**Objective:** Can you recast the entries as a numbered list, starting at the line that contains "Select the mkrwan1310_3 node name" and ending at the line that contains "click(x=301, y=435)"? Leave out blank lines and pictures.

**Supplied records:**
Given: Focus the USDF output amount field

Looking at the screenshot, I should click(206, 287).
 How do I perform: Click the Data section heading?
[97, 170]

--

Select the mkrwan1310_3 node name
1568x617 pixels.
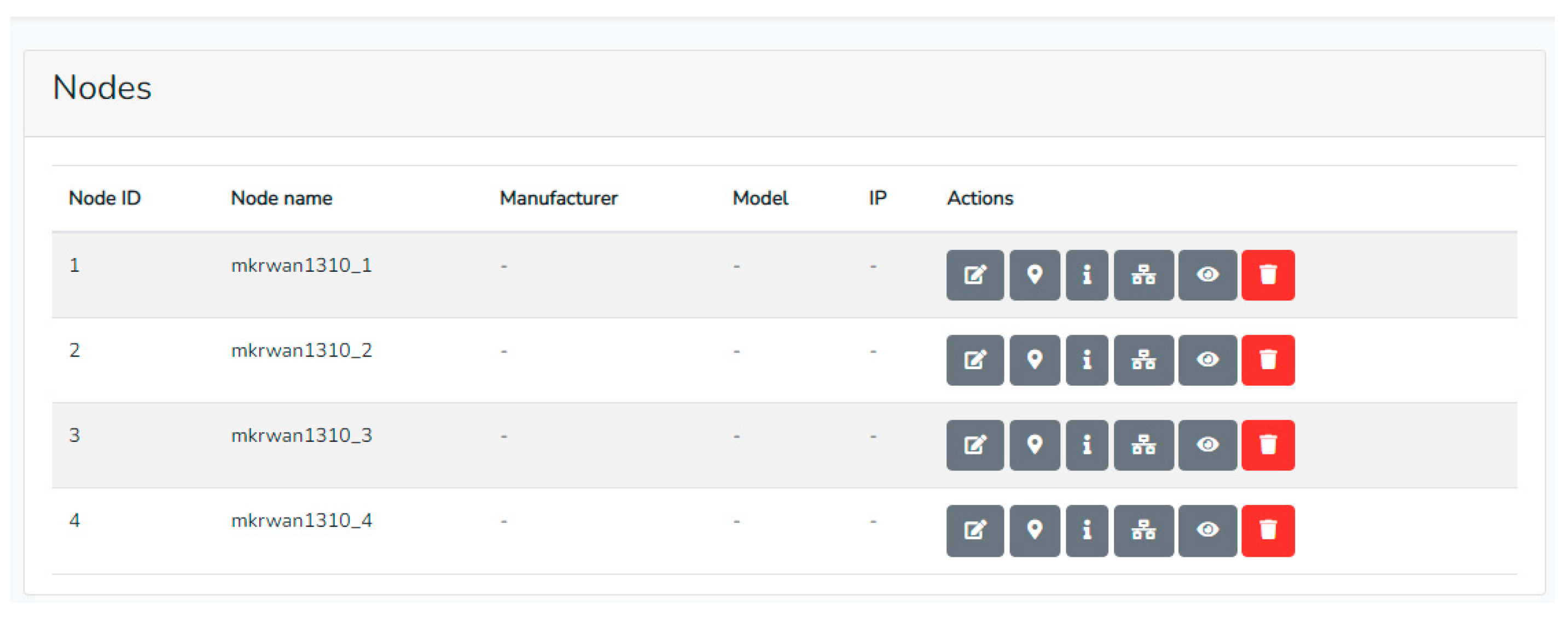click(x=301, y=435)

...

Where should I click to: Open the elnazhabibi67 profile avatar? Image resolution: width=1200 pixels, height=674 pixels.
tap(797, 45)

**The response:**
1. Select the mkrwan1310_3 node name
2. 1568x617 pixels.
3. click(x=301, y=435)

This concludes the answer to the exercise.